## TASK PROMPT
Instruction for the entries that follow: retype exactly the lines from the line with "Task: Click Add Filters Group inside OR group" to the line with "The height and", both included, and omit all others.

## SUPPLIED ENTRIES
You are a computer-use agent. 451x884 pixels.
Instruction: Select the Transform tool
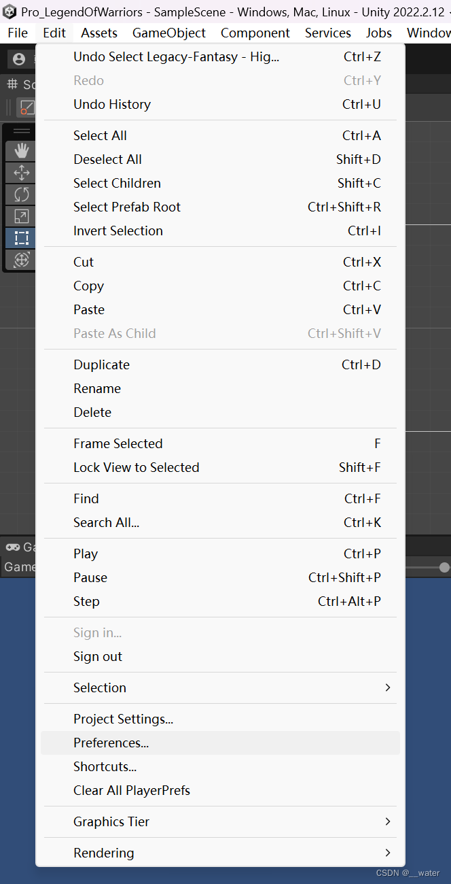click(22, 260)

--

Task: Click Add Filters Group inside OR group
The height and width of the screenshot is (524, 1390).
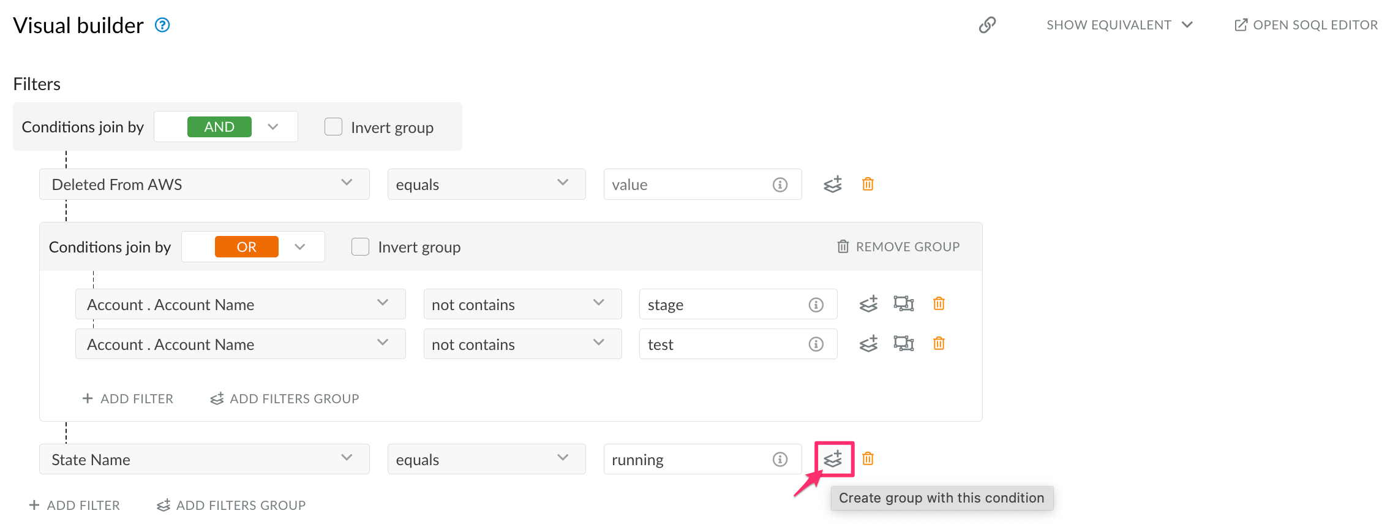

## ANSWER SECTION
Task: Click Add Filters Group inside OR group
The height and width of the screenshot is (524, 1390).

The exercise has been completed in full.